YOUR INSTRUCTIONS: Go through the entries below and retype them exactly, omitting each picture.

SOURCE RECORDS:
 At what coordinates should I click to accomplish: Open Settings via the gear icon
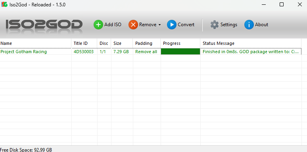(x=215, y=25)
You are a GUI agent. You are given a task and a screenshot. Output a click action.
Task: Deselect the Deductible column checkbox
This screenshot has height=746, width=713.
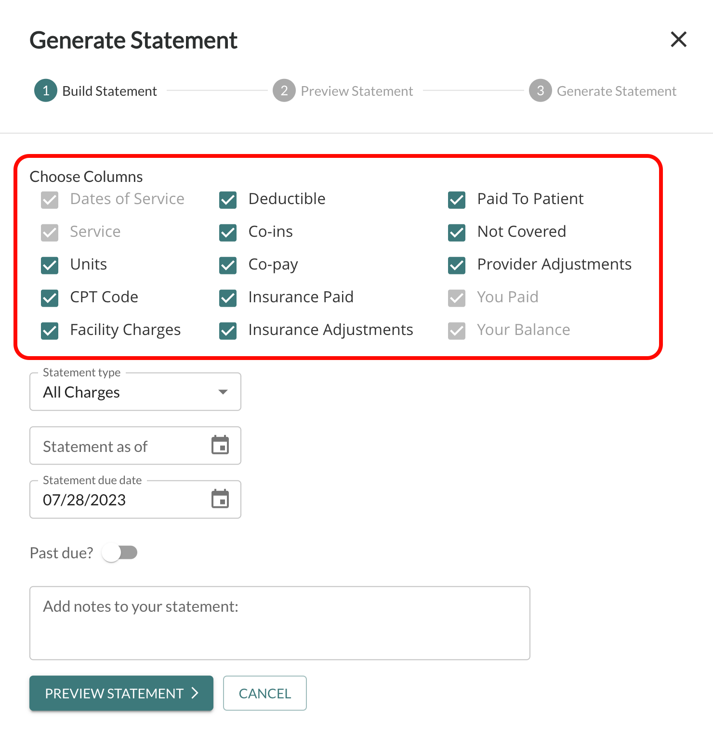(x=228, y=200)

THE COMPLETED TASK:
 At what coordinates should I click to accomplish: Open Settings via the gear icon
(x=215, y=25)
You are a GUI agent. You are given a task and a screenshot. Output a click action.
Task: Deselect the Deductible column checkbox
This screenshot has height=746, width=713.
(x=228, y=200)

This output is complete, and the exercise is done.